Con voz quebradiza le dijo al pintor. —Estoy orgullosa de ti, te has convertido en uno de los pintores más renombrados, toda Europa habla de ti.
—Es una lástima que no te tocó compartir todo esto conmigo.
—Tú sabes que mis padres lo impidieron.
—Nunca llegaste a la cita para huir juntos.
—No, no lo hice, pero en este momento me voy contigo, todo esto es tan falso, el rosario en la pared, una sola vela prendida del candelabro, el color de mi vestido, Giovanni solo espera de mí que le dé un heredero. Todos los días esta briago y en los prostíbulos.
—Llévame contigo a Italia.
—Será un locura, es que tú no sabes nada de mí, yo me…. En fin el mundo está loco.
Los dos huyeron al hotel. Jeanne no empacó nada y se fue solo con la ropa con la que estaba vestida, lo único de valor fue el anillo de matrimonio que le fue dado en la ceremonia.
Van Ekcy tenía que recoger un pago de otro encargó que había realizado en Brujas; sola en la habitación, Jeanne pensó en sus padres, en lo mucho que defraudaría a su familia, serían la burla de París, sin pensarlo regresó a su casa, pasó por la habitación donde fue la ceremonia, se acostó en la cama y cerró los ojos porque no quería saber más del mundo por el momento.
Van Eyck regresó a Florencia, su esposa le preguntó cómo la había pasado en Brujas.
—¿Qué tal los belgas?
—Estuve a punto de volverme loco—, le contestó.
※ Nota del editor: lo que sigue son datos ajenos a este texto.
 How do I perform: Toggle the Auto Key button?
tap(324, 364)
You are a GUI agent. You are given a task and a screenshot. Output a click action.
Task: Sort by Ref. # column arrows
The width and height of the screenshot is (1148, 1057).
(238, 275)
Al paso de un mes una calandra venida de Italia llevó el tan ansiado cuadro por el mercader, lo llevó a la habitación. Enfrente de su esposa le quitó la tela que lo cubría, todo era perfecto, sus rostros, los trajes, los colores de sus muebles, la perspectiva del cuarto, el piso de madera, hasta el pelo del pequeño perro, en el espejo de la pared, escribió la insignia, Jan Van Eyck estuvo aquí, con esas letras dejó plasmado su recuerdo. Alrededor del espejo puso figuras pequeñas que retrataban desde el momento que conoció a Jeanne y cuando lo abandonó en el hotel.
La elegante habitación en tonos rojos estaba ahora llena de recuerdo para Jeanne. Pasó el tiempo y la pareja no engendraba al heredero, el mercader la culpaba todos los días de haberse casado con una mujer estéril, hundida en la depresión un día, casi a la seis de la tarde y con una sola vela prendida, Jeanne entró a la habitación, se acostó sobre el fino terciopelo rojo de la cama, cerró sus ojos, jamás volvieron a abrirse.
El mercader contrajo nupcias después de dos años y tampoco pudieron tener hijos. El cuadro se lo regalo al duque, ya que la obra de Jan Van Eyck valía veinte veces más que en aquel tiempo cuando lo pintó. El pintor no solo dejó plasmada una frase para hacer notar el reencuentro con Jeanne, dejó un recuerdo que perduraría por siglos.
El mercader no se deshizo del cuadro por el recuerdo de su esposa, sino, porque no se parecía mucho al personaje del cuadro, Van Eyck había plasmado su propia ceremonia: él y Jeanne.